Union Bosses Are Ignoring the Cost to American Families

The suspension of the strike by East and Gulf Coast longshoreman has brought, at least temporarily, an end to what was a rapidly becoming a significant threat to our economy, workers, and the pocketbooks of American families. The situation may reach a boiling point again, but if there is a silver lining to the three-day strike, it is that Americans have finally seen the growing willingness of some union bosses to employ extreme and destructive tactics to achieve their objectives. 

The apparent disregard for the broader impact of strikes on the economy suggests a troubling disconnect between union leadership and the interest of most American workers. Emboldened by increasing support from elected officials on both sides of the aisle, these union leaders pose an escalating threat not only to the nearly 160 million private-sector American workers who are not unionized, but to all Americans. 

International Longshoremen Association (ILA) President Harold Daggett was shockingly candid when he declared that he would “cripple” the economy via a prolonged strike if that is what it took to achieve the union’s objectives. He showed little concern for what he described as the “guys who sell cars” or the retail workers in malls whose stores close or the “construction workers [who] get laid off” because of their strike.

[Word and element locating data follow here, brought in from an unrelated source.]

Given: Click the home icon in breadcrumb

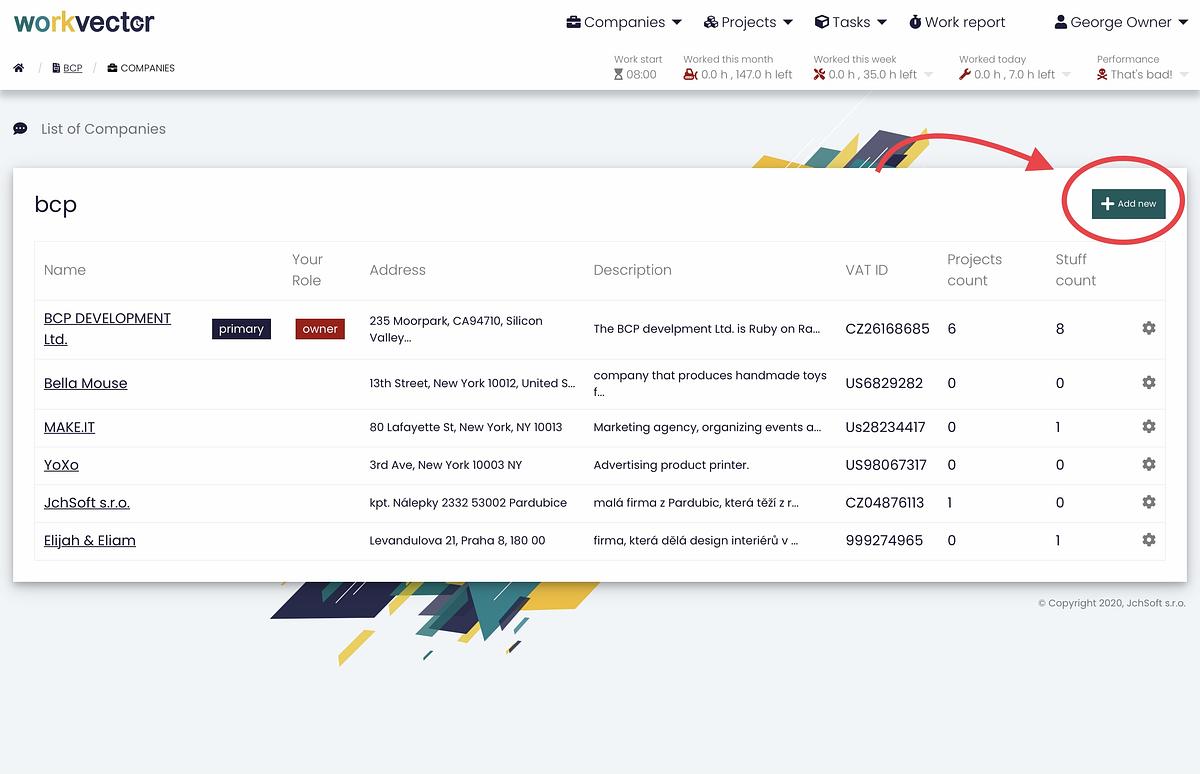Looking at the screenshot, I should pos(19,68).
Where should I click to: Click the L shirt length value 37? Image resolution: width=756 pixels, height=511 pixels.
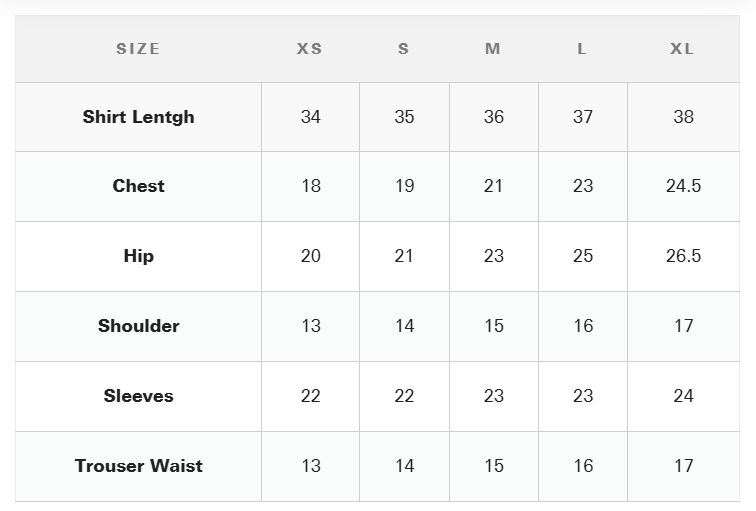pos(583,117)
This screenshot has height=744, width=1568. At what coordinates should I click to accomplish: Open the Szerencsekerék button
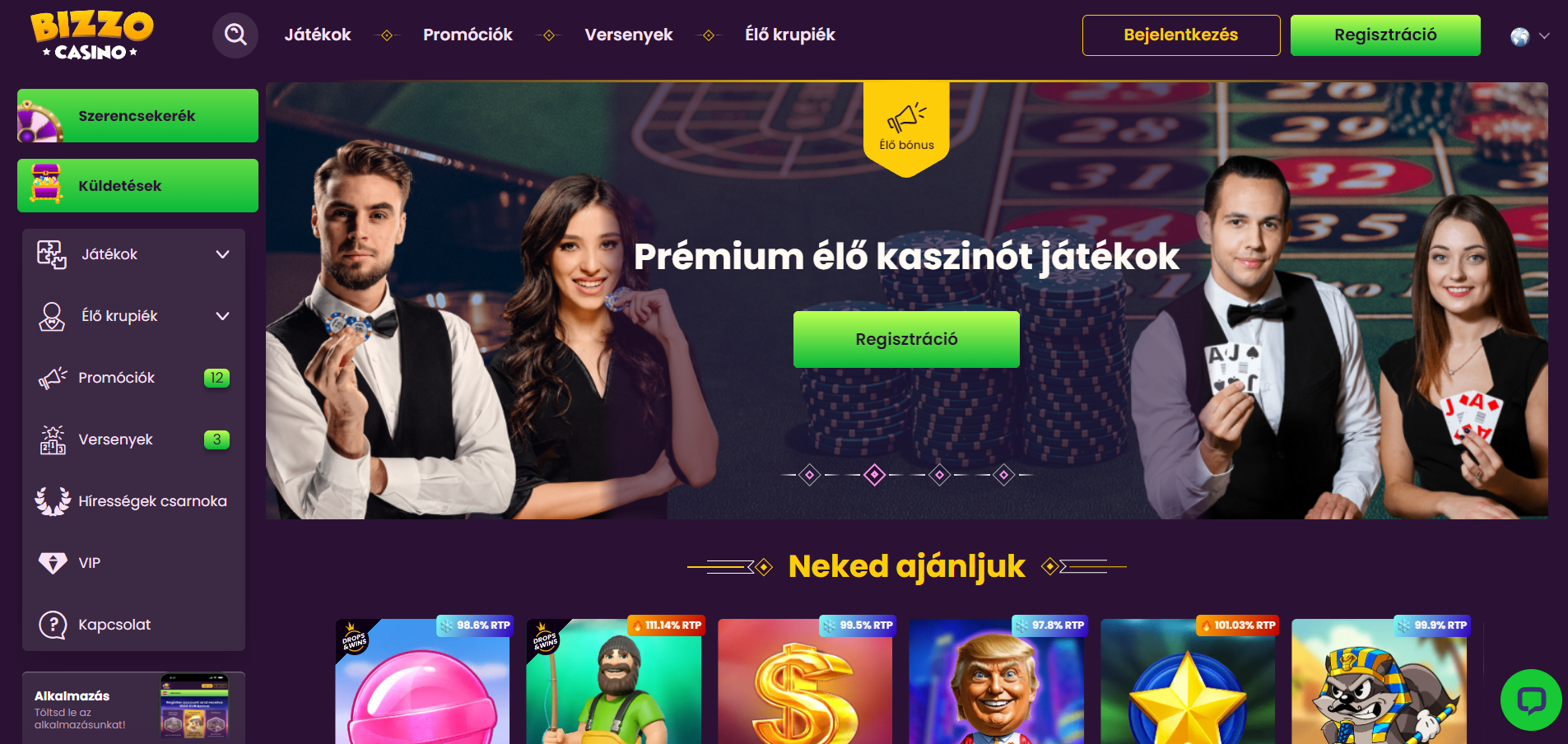137,116
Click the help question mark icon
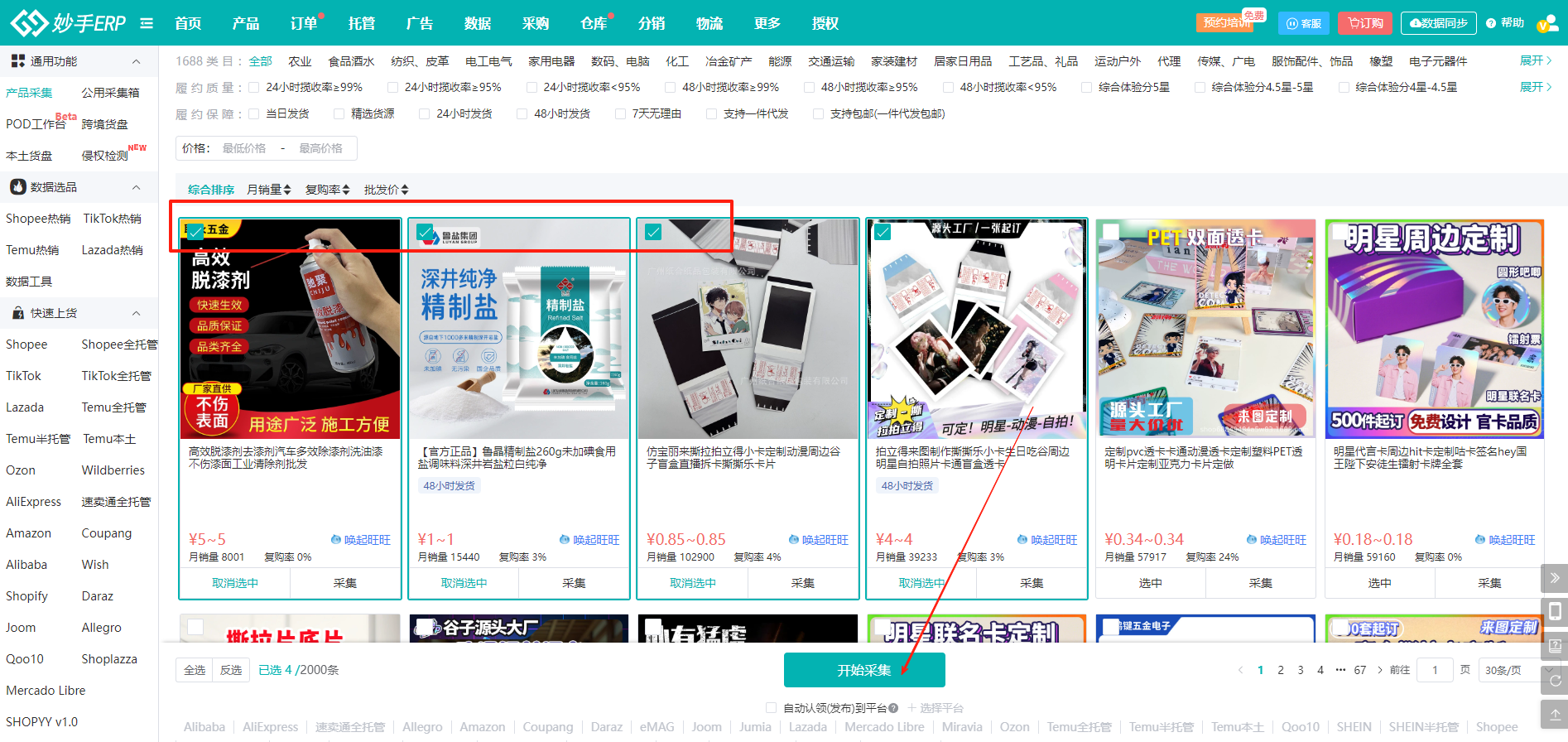The image size is (1568, 742). [1491, 23]
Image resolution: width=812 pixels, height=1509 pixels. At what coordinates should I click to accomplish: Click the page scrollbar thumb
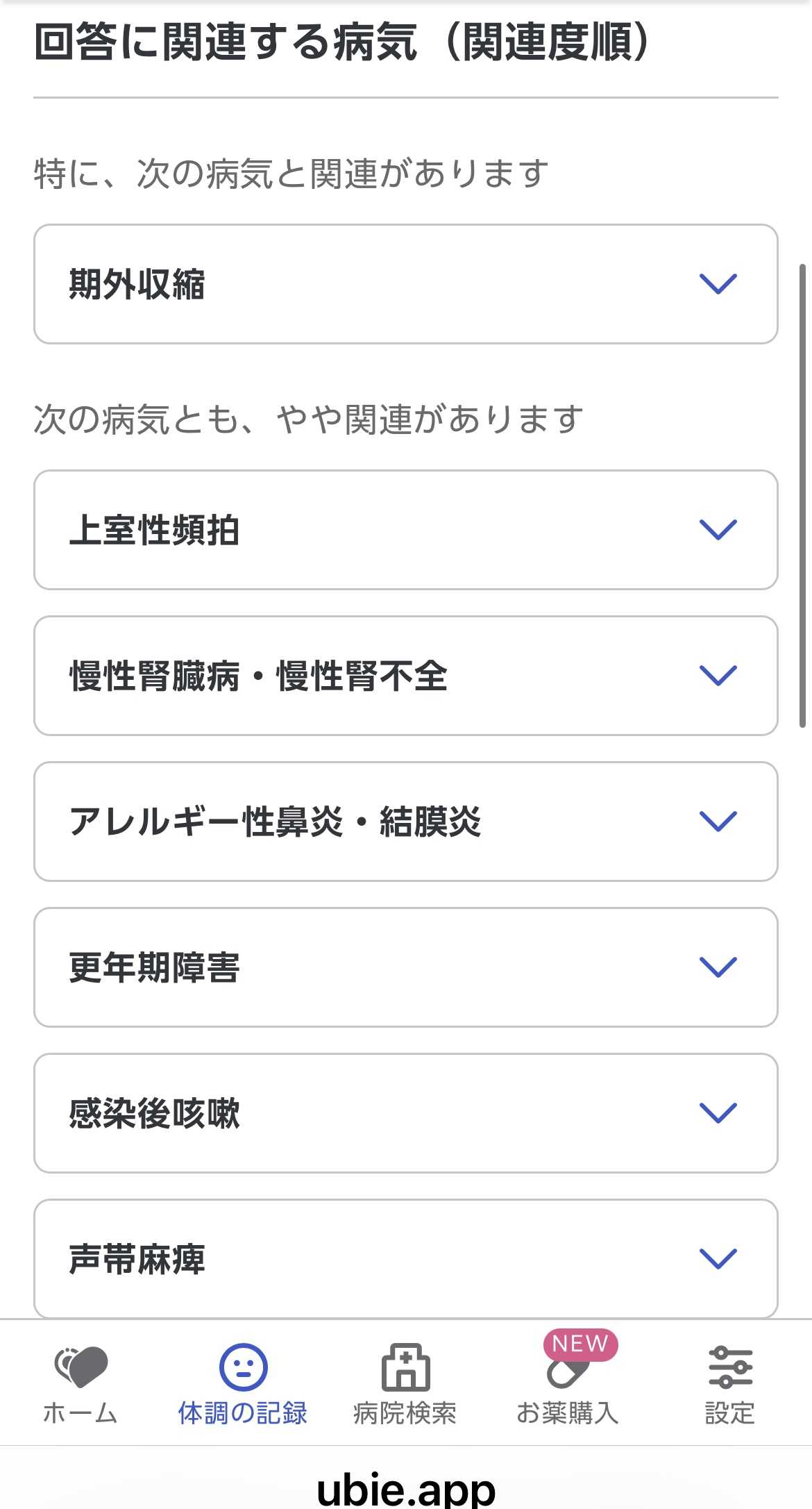click(x=803, y=496)
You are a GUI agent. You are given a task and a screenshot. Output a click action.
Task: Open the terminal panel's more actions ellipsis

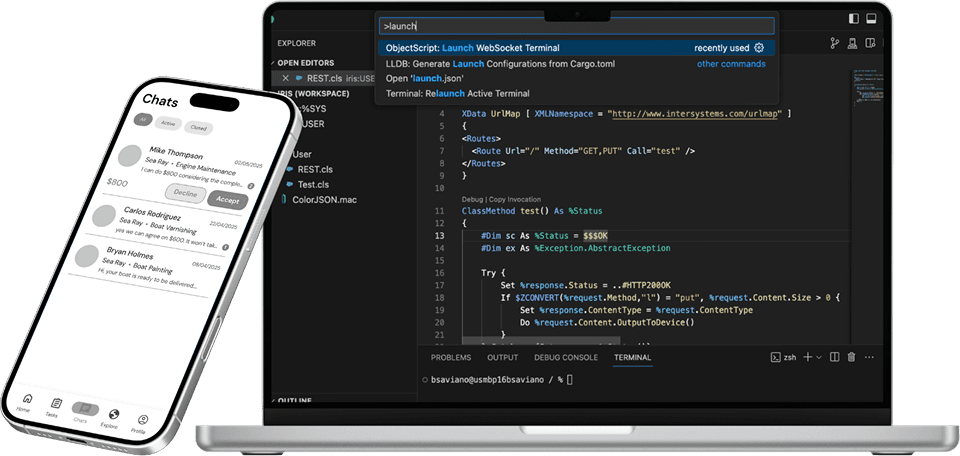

Such rhetoric is both alarming and indicative of a growing willingness among some union bosses to employ destructive strategies that may benefit a select few at the expense of the many. Small businesses that rely on the supply chain suffer disproportionately during such strikes, leading to job losses and economic instability. The ripple effect can also impact retail workers and service industries, which depend on the continuous flow of goods and the patronage of the displaced workers. And in contrast to the striking union members, these workers don’t have a strike fund to support them.

Sometimes the impact is even more severe. A federal judge recently ordered Teamsters President Sean O’Brien to sit for a deposition over his “personal involvement” in the events precipitating the closure of Yellow Trucking.  While several factors contributed to Yellow's closure and the loss of 22,000 jobs, there is speculation that the Teamsters and O’Brien—who posted a picture of the Yellow logo on a tombstone—saw taking a hard line with Yellow as a means to gain leverage in their ongoing negotiations with the much larger UPS.

Strikes are not the only tool in the arsenal of the union bosses. They are increasingly successful in getting friendly state, local, and even federal officials to force employers to agree to “labor peace agreements” as a condition of receiving a government grant or contract. These agreements are typically used to make it easier for a union to organize a workplace without having to go through a secret ballot election.

Earlier this year, the United Auto Workers even filed a complaint with the German government to gain leverage in a unionization campaign at an auto plant in the United States, potentially costing the company billions of dollars.

Not content with these powers, union leaders are aggressively pushing federally elected officials to give them more power by passing the so-called “Protecting the Right to Organize Act” or PRO Act. This legislation would allow unions to engage in secondary boycotts and picketing, meaning that they could go after any employer doing business with a targeted company even if those employers have no connection with the union.

The PRO Act would also overturn “right-to-work” laws enacted by 28 states that prevent employees from being fired if they decline to pay union dues.

The current law against secondary picketing and allowance of right-to-work were the result of bipartisan legislation enacted in 1947 after a period when union bosses were similarly abusing their power and threatening to bring down the entire economy as a means of leverage.

The union bosses’ all-or-nothing approach has been emboldened by the Biden administration's consistent support, even when their actions threaten broader harm to the economy and other workers. This differs from past Democratic administrations, which understood the need to balance the interests of employers and employees and did not hesitate to intervene when the vast majority of Americans were at risk.

Employees have the right to organize, and unions can play a crucial role in fostering success for both employees and employers. While unions are justified in advocating for fair treatment and wages, it's equally important that they do so without jeopardizing the economy that supports all American workers and their families. Recent actions by the ILA and other union bosses suggest that these leaders are not living up to their responsibilities.

Neil Bradley is the U.S. Chamber of Commerce Executive Vice President and Chief Policy Officer.